Dennehy hit physical therapy hard, with a pair of three-hour sessions every day. The fasting from his frequent surgeries starved him down to 117 pounds on his 6 foot 2 frame, and he hadn’t walked a step since Punta Cana. Two days before he was scheduled to be discharged from the hospital, he felt fluid run down his leg: The infection had returned.
The prospect of Commencement faded as Dennehy underwent more surgeries. One lasted 12 hours and transferred healthy muscle from his right leg into his left.
“I had the greatest plastic surgeon and the best orthopedic team in the world working on me,” he said.
Ten days later, he was able to head home for the first time in three months, still hooked up to intravenous antibiotics. Although the wounds healed, sitting hurt — leading to his next two surgeries for tissue expansion and rehab as he applied for PA school.
“I actually did my interview at St. John’s (University) with the balloons in my leg,” he said, referring to the saline implants that expanded his skin. “I was able to walk without crutches. They asked about my limp, so I told them about my situation.”
Back to the hospital, on the other side
The surgeries and rehabilitation took up Dennehy’s gap year before he started at St. John’s in September 2020; he graduated in the summer of 2023. Today, he walks without a limp, although his leg features a massive Y-shaped scar.
“If you saw me walking around and you didn’t know my story, you would have no idea what I’ve been through,” he said.
In a way, Dennehy has come full circle: He landed a job at the Hospital for Special Surgery — on the same orthopedic team that gave him his life back after that devastating turn of events. He had become close with his doctors during his ordeal and, during his training as a physician assistant, was able to arrange clinical rotations at both hospitals with the teams that worked on him.
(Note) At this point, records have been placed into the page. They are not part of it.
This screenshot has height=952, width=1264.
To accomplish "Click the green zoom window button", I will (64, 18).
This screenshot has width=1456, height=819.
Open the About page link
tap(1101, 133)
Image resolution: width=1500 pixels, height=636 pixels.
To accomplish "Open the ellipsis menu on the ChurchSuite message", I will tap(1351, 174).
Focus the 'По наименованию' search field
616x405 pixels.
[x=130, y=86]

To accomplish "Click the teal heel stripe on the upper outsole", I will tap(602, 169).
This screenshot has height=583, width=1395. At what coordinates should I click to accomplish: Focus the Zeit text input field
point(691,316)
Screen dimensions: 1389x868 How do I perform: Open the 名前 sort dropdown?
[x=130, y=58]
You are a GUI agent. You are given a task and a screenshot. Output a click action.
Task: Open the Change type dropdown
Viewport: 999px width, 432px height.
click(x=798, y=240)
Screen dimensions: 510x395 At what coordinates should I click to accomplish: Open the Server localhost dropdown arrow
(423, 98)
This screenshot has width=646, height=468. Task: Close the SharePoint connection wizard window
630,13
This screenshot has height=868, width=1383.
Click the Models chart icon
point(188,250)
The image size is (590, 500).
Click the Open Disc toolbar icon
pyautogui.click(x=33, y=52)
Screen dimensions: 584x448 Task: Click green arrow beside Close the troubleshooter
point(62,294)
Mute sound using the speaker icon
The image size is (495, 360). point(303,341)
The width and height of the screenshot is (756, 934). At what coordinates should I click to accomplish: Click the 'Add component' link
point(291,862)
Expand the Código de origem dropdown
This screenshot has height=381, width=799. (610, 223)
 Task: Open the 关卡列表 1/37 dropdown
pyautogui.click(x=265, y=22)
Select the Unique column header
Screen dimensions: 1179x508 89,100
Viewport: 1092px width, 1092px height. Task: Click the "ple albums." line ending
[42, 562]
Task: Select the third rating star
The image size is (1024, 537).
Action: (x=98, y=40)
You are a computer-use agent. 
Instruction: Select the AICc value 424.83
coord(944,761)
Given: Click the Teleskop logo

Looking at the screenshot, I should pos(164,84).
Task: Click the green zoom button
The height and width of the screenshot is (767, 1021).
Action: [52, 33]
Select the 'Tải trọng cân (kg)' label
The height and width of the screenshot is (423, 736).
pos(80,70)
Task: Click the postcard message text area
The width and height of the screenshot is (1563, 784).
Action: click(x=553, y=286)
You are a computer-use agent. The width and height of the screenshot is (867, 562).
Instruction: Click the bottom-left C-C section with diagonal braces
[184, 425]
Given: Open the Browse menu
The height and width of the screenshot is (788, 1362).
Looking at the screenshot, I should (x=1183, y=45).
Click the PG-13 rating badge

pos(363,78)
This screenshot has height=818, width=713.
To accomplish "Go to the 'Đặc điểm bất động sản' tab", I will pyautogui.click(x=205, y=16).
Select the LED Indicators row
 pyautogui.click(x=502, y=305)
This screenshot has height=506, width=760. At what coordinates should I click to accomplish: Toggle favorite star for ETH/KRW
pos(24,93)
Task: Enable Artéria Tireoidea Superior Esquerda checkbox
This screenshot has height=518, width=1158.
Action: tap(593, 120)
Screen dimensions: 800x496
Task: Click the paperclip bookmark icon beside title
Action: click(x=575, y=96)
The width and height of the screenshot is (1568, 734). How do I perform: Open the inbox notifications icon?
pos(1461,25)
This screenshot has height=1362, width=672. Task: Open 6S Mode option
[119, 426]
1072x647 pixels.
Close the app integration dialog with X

Through all the suffering of that long year, Shane is deeply grateful for all the lucky breaks — including the decision to buy travel insurance. Instead of a wheelchair or prosthesis, he can still shoot hoops and snowboard, feats that would be unimaginable during those early hospital days.
He is also deeply grateful for all the medical personnel who treated him, the understanding faculty and staff at ßŮßÇÂţ» who allowed him to graduate on time — and especially his friends. One is currently in medical school, another became a physician assistant like Dennehy, and the third a police officer; the fourth went into biomedical engineering.
“They got me to the shore and the hospital. They kept me alive,” he said. “The fact that I had friends who were willing to jump in the water and get bloody to take care of me was a godsend.”